President Joe Biden is committed to his campaign promise to appoint a Black woman to the United States Supreme Court as a replacement for Justice Stephen G. Breyer, who is retiring at the end of the current term session in June. Biden will be charged with selecting a nominee worthy of Justice Breyer’s legacy of excellence and decency. Biden has said that he plans to announce his decision by the end of February. “Once I select a nominee, I will ask the Senate to move promptly on my choice,” he said

Breyer is 83 years old, and the oldest member of the Court. He is also one of three remaining liberal justices. Breyer’s plan to retire will allow Biden to appoint a successor and maintain the current 6-3 split between conservative and liberal justices in the upcoming midterm elections.
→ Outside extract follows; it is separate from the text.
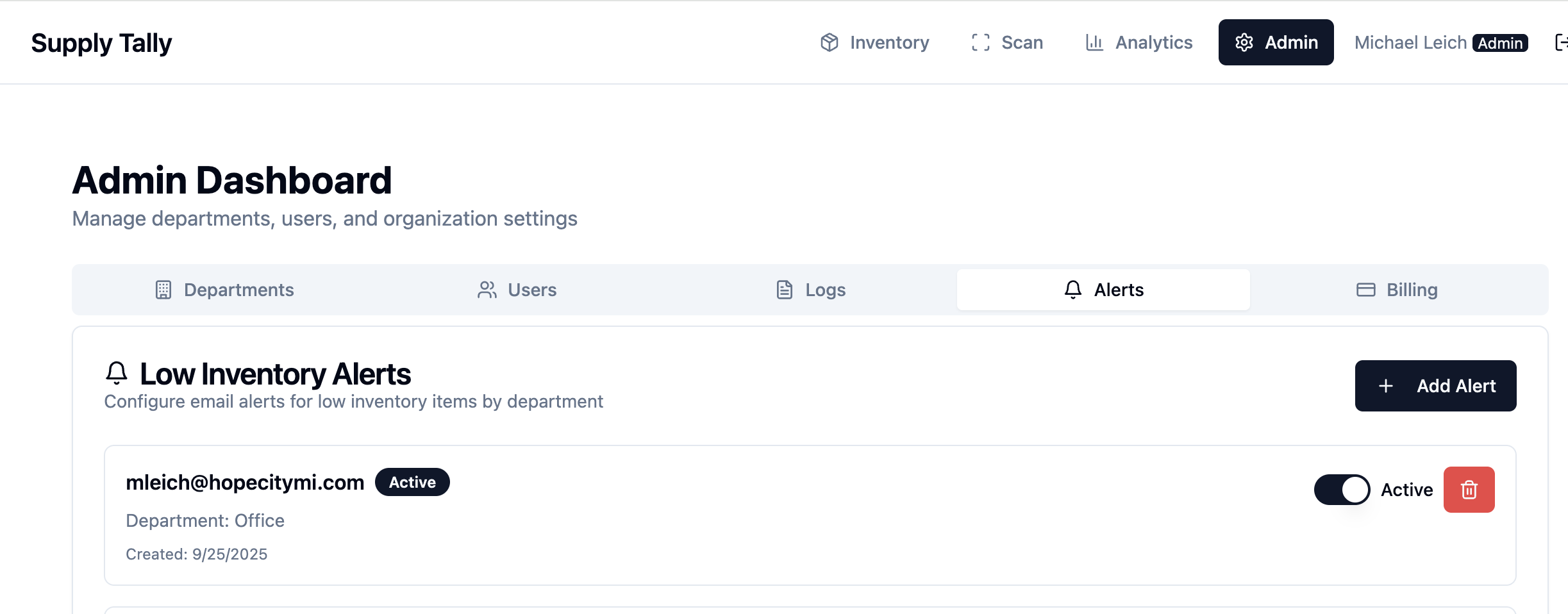Image resolution: width=1568 pixels, height=614 pixels.
Task: Click the people icon on the Users tab
Action: point(487,290)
Democrats are trying to avoid a situation similar to that following the death of Justice Ruth Bader Ginsburg. After Ginsburg’s passing, former Pres. Donald Trump appointed Amy Coney Barrett, leaving the court with a conservative majority.

At this point in time, there is a lot at stake for the democratic party. Senator Gary Peters (D-MI) said in a written statement that “Protecting Roe v. Wade, coverage for pre-existing conditions, workers’ rights and so many other issues central to the lives of every American are all on the line.”
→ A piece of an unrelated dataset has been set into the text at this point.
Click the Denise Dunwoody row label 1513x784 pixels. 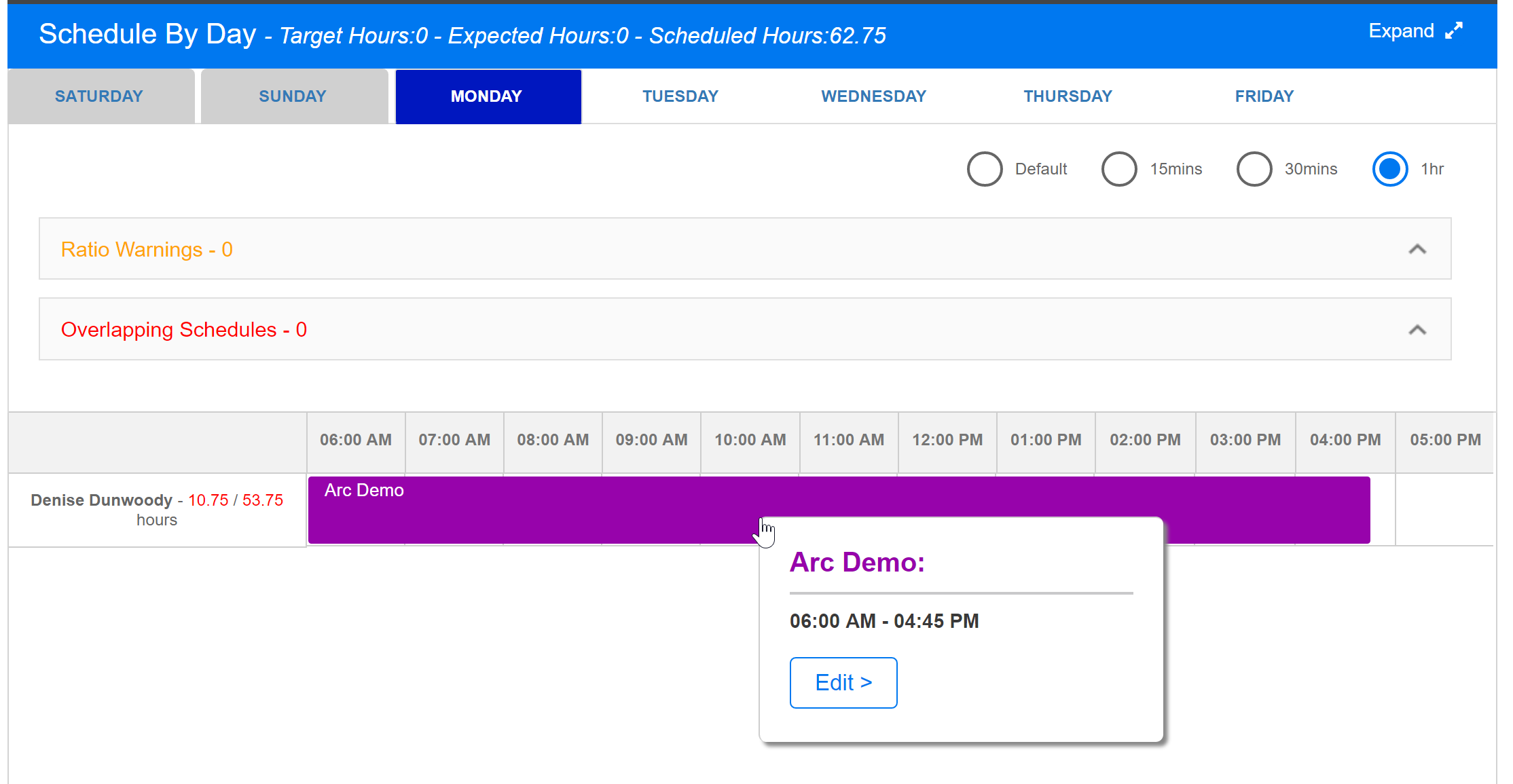coord(102,500)
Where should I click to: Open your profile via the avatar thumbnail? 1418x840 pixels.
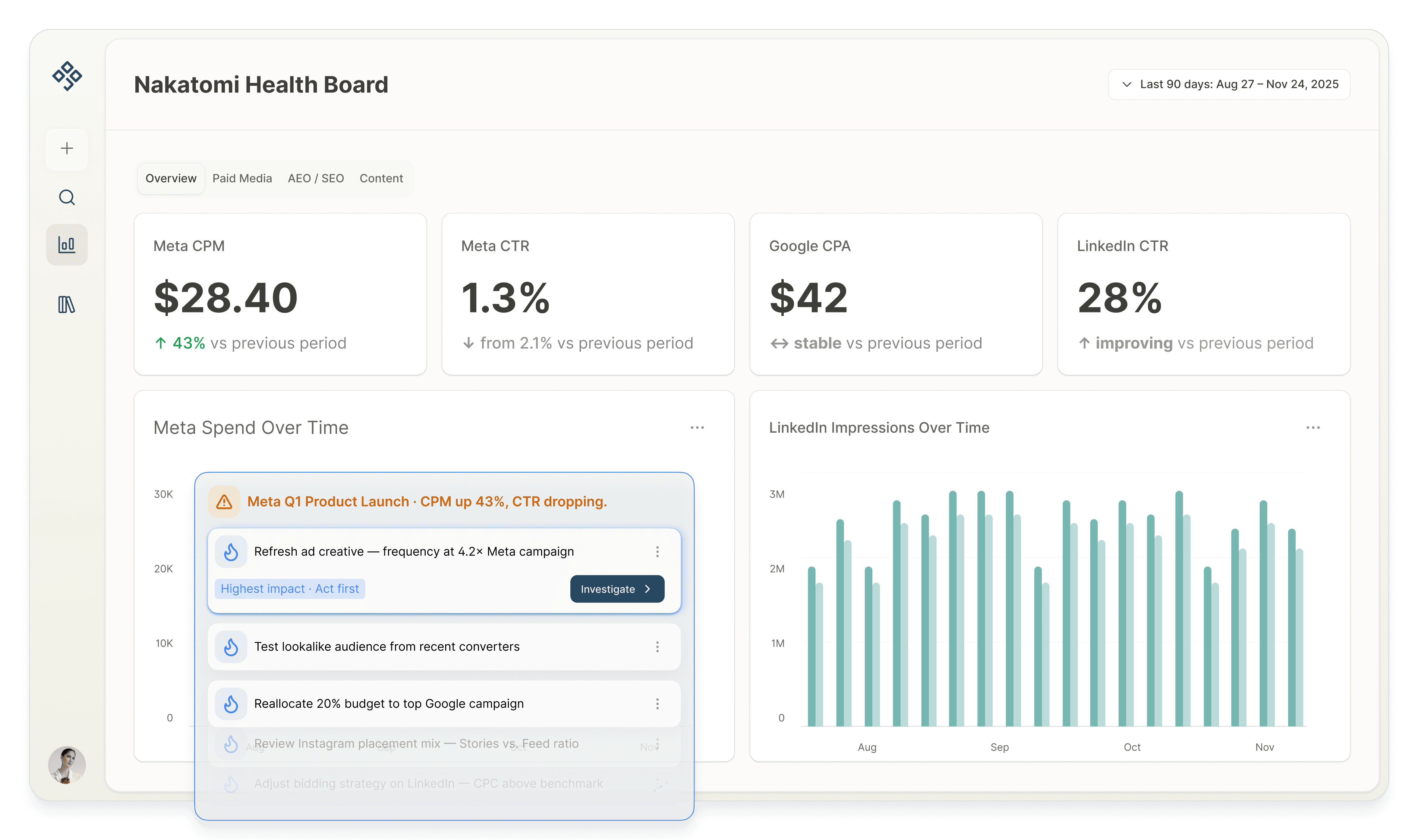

“The person I will nominate will be someone of extraordinary qualifications, character, experience and integrity. And that person will be the first Black woman ever nominated to the United States Supreme Court,” said Biden. He also said that this kind of appointment is “long overdue.”

There have been 115 Supreme Court Justices, and 108 of them have been white men. This means that the remaining have either been a person of color, a woman or both. A Black woman, however, has never served on the court.

Senator Patty Murray (D-WA) said, “The court should reflect the diversity of our country, and it is unacceptable that we have never in our nation’s history had a Black woman sit on the Supreme Court of the United States—I want to change that.”

There have only been two African American men that served on the court: Justices Thurgood Marshall and Clarence Thomas, and one woman of color: Justice Sonia Sotomayor, who is Hispanic.

There is a large pool of eminently qualified Black female jurists, attorneys and legal scholars that could be potential justices, although this hasn’t always been the case. Throughout history, Black women were unable to access the necessary education to enter the legal profession. There are now a substantial number of Black women that are experienced attorneys and scholars.

Possible candidates include U.S. Circuit Judge Ketanji Brown Jackson of the Court of Appeals for the District of Columbia and Leondra Kruger, a justice on California’s Supreme Court. Jackson is 51 years old, while Kruger is 45 years old. Being that both women are young, they have the possibility to serve on the court for decades in the future.